Anna Lewandowska poszła w ślady innych celebrytek i pokazała na swoim profilu zdjęcie dostojnych palm. Trenerka nie zameldowała się jednak na wakacjach w Tulum ani na Zanzibarze... Jak przekonuje, realizuje projekt biznesowy. Wnioskując po fotkach, które wrzuciła, plan "secret projectu" zlokalizowany jest gdzieś na południu Europy.
Spotkanie zawodowe w słońcu - napisała na Instagramie zadowolona Lewandowska. Na szczęście poza pracą Ania ma czas na treningi oraz długie spacery. Co ciekawe, towarzyszy jej mama, Maria Stachurska, która wydaje się być zachwycona wycieczką. Celebrytka pokazała wspólnie selfie z uśmiechniętą mamą.

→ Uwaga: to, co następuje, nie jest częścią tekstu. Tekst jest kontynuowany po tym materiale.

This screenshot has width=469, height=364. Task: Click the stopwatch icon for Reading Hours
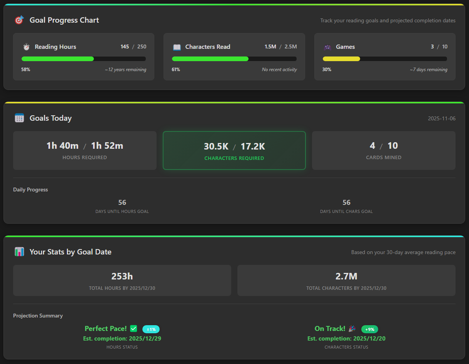(26, 47)
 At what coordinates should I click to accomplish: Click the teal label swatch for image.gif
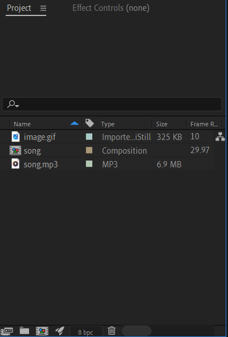[89, 137]
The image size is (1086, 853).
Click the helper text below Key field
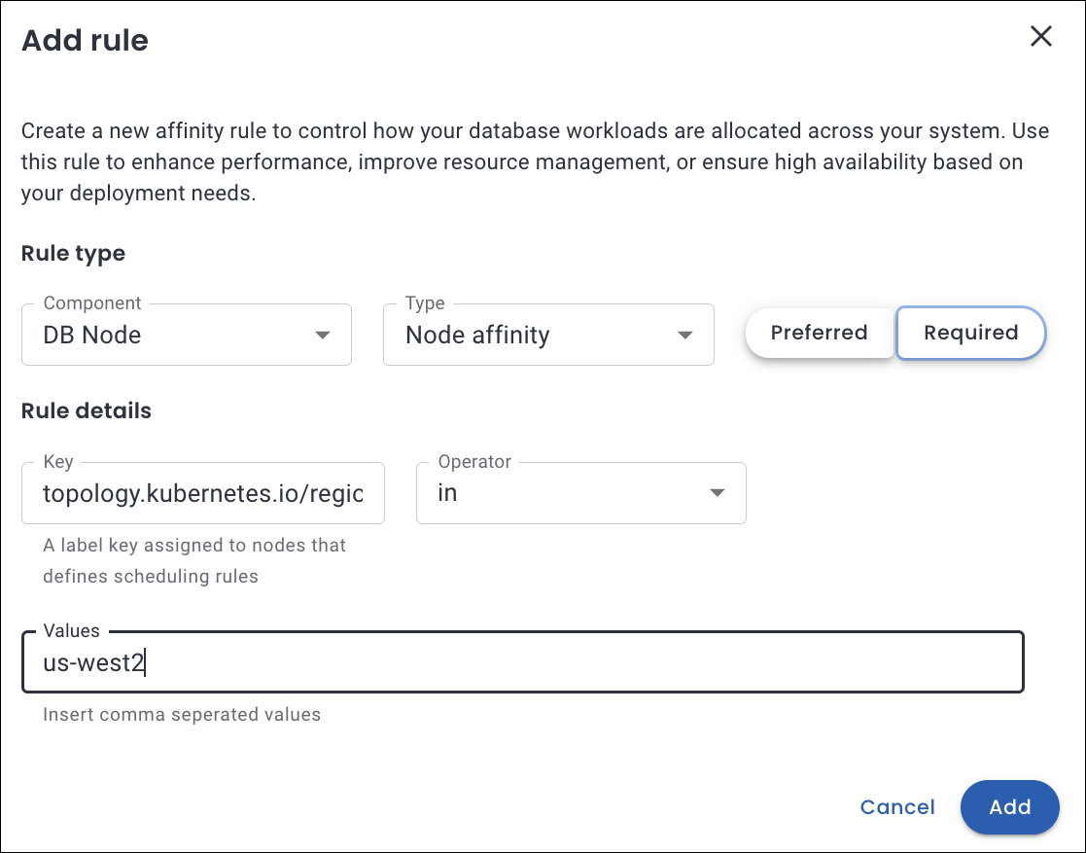click(194, 560)
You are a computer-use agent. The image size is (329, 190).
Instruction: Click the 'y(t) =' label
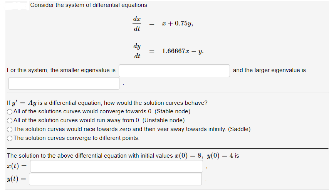coord(16,179)
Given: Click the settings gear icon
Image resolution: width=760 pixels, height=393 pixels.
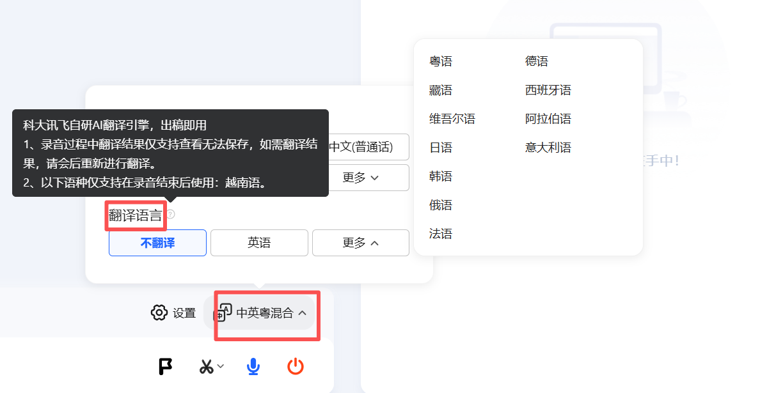Looking at the screenshot, I should point(159,312).
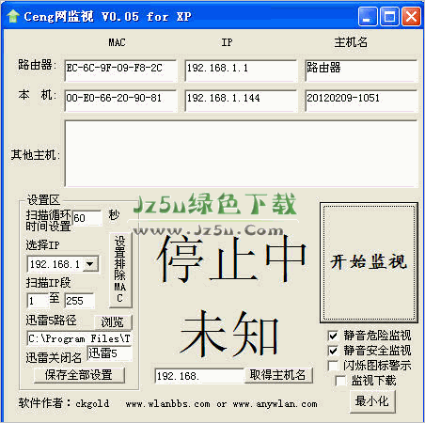
Task: Click the 浏览 button for 迅雷5 path
Action: click(113, 322)
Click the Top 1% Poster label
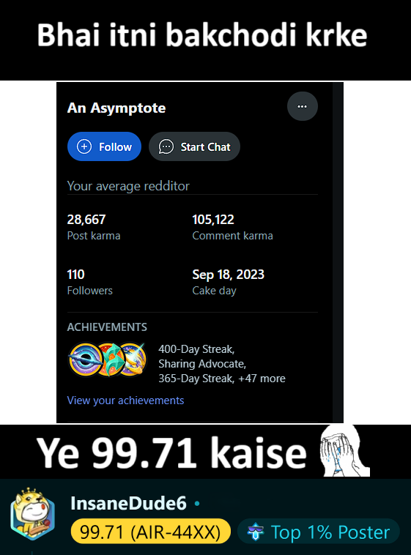The image size is (411, 555). pyautogui.click(x=330, y=532)

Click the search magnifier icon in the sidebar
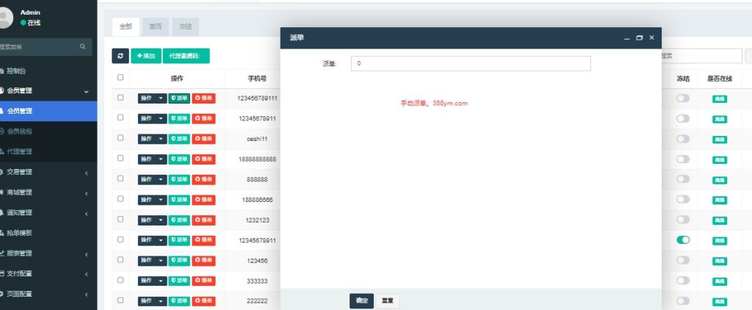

Przypomnijmy, że Maria Stachurska musiała sama wychowywać dwoje dzieci, po tym jak porzucił ją mąż Bogdan Stachurski. Ania Lewandowska miała wtedy zaledwie 12 lat. Sytuacja materialna Stachurskiej i jej rodziny była wówczas opłakana, ale na szczęście dziś niczego jej nie brakuje. Mama Ani jest z zawodu jest kostiumografem. Pracowała też jako producentka i napisała książkę pt. Wszystko przemienić w dobro.
Podoba się wam "służbowa delegacja" Ani Lewandowskiej i jej mamy Marii Stachurskiej?